输入:nums = [1,1,1] 输出:2 解释:你必须要删除一个元素。

提示:

  • 1 <= nums.length <= 10^5
  • nums[i] 要么是 0 要么是 1 。

解题思路

这道题可以转化为一个更简单的问题:找到一个最长的子数组,它里面最多只包含一个 0

为什么是这样?因为题目要求我们删除一个元素,使得剩下的子数组只包含 1。

  • 如果我们找到一个子数组,它只包含 1,那么我们必须删除其中的一个 1,剩下的最长子数组长度为 (原始长度 - 1)
  • 如果我们找到一个子数组,它包含一个 0,比如 [1,1,0,1,1],我们删除这个 0,那么剩下的子数组就变成了 [1,1,1,1],长度为 (原始长度 - 1)

所以,无论是删除一个 1 还是删除一个 0,我们最终得到的全 1 子数组的长度,都等于原始子数组的长度减一

因此,思路就是用滑动窗口来找到一个最长的子数组,这个子数组中包含的 0 的数量不超过 1。

具体思路

  • 初始化变量
    • left = 0, right = 0: 滑动窗口的左右边界。
    • n = nums.size(): 数组长度。
    • haveZero = 0: 记录当前窗口内 0 的数量。
    • ans = 0: 存储找到的最长子数组的长度。
  • 扩展窗口
    • for(right; right < n; right++): 右指针 right 从 0 开始向右移动,不断扩大窗口。
    • if(nums[right] == 0) haveZero++;: 每当右指针 right 遇到一个 0,haveZero 计数器就加 1。
  • 收缩窗口
    • while(haveZero > 1): 当窗口内的 0 的数量超过 1 个时,这个窗口不再符合要求(最多只能有一个 0)。
    • if(nums[left] == 0) haveZero--;: 此时需要收缩窗口,将左指针 left 向右移动。

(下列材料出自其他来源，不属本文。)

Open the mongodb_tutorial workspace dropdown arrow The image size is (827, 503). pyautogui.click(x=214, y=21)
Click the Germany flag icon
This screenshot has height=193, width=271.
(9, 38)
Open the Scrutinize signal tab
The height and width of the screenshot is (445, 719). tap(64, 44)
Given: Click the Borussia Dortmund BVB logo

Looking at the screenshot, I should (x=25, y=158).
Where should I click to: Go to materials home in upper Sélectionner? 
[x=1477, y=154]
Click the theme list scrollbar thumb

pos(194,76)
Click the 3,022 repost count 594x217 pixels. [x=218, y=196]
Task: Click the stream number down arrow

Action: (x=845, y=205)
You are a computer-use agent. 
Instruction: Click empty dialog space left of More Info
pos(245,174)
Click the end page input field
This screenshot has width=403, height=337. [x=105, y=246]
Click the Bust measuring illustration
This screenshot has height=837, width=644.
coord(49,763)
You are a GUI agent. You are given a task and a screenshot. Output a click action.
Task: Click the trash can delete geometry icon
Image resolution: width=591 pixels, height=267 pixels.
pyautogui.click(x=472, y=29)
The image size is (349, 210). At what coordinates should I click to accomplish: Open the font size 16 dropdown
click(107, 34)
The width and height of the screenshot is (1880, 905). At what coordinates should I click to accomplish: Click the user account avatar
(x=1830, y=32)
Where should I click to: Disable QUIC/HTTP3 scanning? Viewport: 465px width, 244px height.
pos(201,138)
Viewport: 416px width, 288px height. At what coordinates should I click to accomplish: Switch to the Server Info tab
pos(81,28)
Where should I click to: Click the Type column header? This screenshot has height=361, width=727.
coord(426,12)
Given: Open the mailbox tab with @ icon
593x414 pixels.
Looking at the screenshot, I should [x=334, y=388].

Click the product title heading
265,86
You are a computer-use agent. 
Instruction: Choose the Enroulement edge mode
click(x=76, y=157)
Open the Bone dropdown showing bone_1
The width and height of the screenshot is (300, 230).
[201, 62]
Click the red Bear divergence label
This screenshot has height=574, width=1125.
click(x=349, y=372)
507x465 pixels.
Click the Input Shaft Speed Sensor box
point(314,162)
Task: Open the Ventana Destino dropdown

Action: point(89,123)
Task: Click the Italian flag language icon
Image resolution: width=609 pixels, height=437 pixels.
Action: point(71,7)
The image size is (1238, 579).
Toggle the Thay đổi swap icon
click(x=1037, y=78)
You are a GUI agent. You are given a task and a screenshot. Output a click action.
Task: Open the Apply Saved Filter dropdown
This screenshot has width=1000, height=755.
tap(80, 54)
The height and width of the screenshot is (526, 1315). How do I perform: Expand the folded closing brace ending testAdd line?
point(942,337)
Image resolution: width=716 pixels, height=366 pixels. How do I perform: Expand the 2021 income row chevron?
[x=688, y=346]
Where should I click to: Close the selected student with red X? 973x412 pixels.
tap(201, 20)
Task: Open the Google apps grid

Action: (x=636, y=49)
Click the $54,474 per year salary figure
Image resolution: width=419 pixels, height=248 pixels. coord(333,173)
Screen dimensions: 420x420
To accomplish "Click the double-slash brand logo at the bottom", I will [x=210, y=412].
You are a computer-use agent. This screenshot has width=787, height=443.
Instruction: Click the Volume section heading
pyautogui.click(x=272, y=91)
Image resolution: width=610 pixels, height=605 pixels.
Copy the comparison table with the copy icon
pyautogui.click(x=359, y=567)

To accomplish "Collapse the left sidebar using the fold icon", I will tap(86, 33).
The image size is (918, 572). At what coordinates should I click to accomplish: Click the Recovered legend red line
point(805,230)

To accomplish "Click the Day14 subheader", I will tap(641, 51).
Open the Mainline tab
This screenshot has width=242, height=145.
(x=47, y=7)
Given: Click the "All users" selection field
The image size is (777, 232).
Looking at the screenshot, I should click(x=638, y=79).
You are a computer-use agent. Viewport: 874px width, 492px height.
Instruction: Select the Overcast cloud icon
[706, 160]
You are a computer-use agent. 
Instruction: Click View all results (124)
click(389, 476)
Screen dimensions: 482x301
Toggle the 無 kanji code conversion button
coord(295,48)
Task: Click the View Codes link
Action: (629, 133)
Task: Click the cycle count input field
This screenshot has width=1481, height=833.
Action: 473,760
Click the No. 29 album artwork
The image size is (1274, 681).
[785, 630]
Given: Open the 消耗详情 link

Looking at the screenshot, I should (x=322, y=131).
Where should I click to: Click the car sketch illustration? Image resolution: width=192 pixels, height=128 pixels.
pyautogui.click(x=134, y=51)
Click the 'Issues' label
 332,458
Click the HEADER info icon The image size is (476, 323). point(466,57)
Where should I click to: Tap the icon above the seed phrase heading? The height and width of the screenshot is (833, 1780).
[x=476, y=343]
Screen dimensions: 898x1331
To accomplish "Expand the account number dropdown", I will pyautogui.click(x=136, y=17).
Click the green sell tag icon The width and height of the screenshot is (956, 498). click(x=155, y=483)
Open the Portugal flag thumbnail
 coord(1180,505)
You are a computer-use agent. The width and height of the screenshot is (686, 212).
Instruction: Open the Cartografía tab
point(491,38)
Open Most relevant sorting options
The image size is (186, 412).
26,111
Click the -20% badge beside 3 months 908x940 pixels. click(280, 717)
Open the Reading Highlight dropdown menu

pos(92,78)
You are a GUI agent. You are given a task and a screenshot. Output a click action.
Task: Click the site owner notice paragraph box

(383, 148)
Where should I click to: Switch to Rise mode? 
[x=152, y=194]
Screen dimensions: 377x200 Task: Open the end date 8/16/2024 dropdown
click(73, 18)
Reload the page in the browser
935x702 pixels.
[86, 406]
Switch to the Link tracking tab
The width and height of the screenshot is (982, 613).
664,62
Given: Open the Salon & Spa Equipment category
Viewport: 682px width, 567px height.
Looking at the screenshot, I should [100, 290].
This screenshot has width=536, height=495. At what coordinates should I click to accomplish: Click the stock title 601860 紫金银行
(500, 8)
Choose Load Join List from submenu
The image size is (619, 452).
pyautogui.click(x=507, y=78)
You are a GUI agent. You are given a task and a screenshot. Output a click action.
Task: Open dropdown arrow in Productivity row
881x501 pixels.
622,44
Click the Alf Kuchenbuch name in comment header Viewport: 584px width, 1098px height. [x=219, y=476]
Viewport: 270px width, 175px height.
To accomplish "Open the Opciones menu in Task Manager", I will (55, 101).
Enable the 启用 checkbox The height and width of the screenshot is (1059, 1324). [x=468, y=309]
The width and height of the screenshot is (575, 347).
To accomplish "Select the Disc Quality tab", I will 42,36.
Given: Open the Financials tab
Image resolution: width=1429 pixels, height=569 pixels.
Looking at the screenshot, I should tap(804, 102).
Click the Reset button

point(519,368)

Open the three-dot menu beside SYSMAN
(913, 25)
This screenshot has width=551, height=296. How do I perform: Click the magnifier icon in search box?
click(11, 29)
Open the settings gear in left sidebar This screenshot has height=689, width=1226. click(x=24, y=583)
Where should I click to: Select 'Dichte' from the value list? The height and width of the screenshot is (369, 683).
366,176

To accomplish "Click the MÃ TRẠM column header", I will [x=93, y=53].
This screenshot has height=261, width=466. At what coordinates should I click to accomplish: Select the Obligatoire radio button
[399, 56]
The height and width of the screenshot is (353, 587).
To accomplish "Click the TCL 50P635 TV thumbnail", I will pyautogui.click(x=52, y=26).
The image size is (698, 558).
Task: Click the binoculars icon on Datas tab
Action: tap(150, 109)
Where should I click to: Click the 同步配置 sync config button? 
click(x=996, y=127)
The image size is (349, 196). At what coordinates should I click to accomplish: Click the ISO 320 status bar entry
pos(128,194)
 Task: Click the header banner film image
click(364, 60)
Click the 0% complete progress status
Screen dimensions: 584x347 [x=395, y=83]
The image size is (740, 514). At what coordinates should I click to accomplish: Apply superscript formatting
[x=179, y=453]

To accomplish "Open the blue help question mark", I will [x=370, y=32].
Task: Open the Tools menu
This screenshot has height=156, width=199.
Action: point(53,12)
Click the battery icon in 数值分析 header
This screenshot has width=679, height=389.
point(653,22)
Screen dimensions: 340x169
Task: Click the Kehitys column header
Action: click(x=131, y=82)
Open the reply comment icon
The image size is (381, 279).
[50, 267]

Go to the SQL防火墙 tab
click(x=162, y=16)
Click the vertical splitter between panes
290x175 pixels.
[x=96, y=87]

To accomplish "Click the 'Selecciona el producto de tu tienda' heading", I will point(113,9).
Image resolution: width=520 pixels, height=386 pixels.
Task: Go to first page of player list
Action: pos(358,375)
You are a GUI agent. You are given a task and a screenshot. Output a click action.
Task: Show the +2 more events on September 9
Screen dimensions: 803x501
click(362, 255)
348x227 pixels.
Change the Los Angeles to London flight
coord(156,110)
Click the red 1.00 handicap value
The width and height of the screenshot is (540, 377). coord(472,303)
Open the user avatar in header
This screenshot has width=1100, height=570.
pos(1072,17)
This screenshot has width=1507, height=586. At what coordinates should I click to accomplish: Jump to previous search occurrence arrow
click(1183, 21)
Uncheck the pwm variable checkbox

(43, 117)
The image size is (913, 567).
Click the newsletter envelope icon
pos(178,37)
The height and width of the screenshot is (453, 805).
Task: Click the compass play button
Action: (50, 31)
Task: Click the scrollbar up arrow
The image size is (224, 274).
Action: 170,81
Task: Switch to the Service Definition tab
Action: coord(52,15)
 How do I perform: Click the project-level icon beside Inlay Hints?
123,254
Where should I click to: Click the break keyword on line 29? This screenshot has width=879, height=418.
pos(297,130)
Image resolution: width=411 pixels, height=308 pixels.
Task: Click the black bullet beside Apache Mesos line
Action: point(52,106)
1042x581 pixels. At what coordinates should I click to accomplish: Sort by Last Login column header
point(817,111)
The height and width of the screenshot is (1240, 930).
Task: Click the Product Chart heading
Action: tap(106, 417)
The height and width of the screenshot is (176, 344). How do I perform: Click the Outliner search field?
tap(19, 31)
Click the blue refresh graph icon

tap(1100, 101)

如果 left 指向的元素是 0,说明我们移除一个 0,haveZero 计数器减 1。
    • left++;: 左指针 left 向右移动一位。
    • 这个 while 循环会一直执行,直到窗口内 0 的数量重新回到 1 或 0。
  • 更新结果
    • ans = max(ans, right - left);: 每次循环结束后,当前窗口 [left, right] 都满足“最多包含一个 0”的条件。这个窗口的长度是 (right - left + 1)
    • 因为我们必须删除一个元素,所以最终全 1 子数组的长度是 (right - left + 1) - 1,也就是 (right - left)
    • 我们取所有符合条件的窗口长度 (right - left) 中的最大值,更新到 ans
  • 返回结果
    • return ans;: 循环结束后,ans 中存储的就是最终的最长全 1 子数组的长度。

具体代码

class Solution {
public:
    int longestSubarray(vector<int>& nums) {

        int left = 0;
        int right = 0;
        int n = nums.size();
        int haveZero = 0; 
        int ans = 0;

        for(right; right < n; right++)
        {
            if(nums[right] == 0)
                haveZero++;

            while(haveZero > 1)
            {
                if(nums[left] == 0)
                    haveZero--;
                left++;
            }

            ans = max(ans, right - left);

        }
        
            return ans;
        
    }
};

复杂度分析

时间复杂度: O(n)

代码的核心是一个滑动窗口,由 leftright 两个指针构成。

  1. right 指针:外层的 for 循环从头到尾遍历了一遍数组,所以 right 指针总共移动了 n 次,其中 n 是数组 nums 的长度。
  2. left 指针:内层的 while 循环会移动 left 指针。虽然看起来是嵌套循环,但 left 指针也只可能从头到尾移动一遍,它不会向后退。

每个元素最多被 right 指针访问一次,也最多被 left 指针访问一次。因此,总的操作次数与数组的长度 n 成线性关系。所以,时间复杂度是 O(n)。

空间复杂度: O(1)

代码在运行过程中只使用了几个固定的变量 (left, right, n, haveZero, ans) 来存储状态。这些变量所占用的空间是恒定的,不随输入数组 nums 的大小而改变。因此,空间复杂度是 O(1)。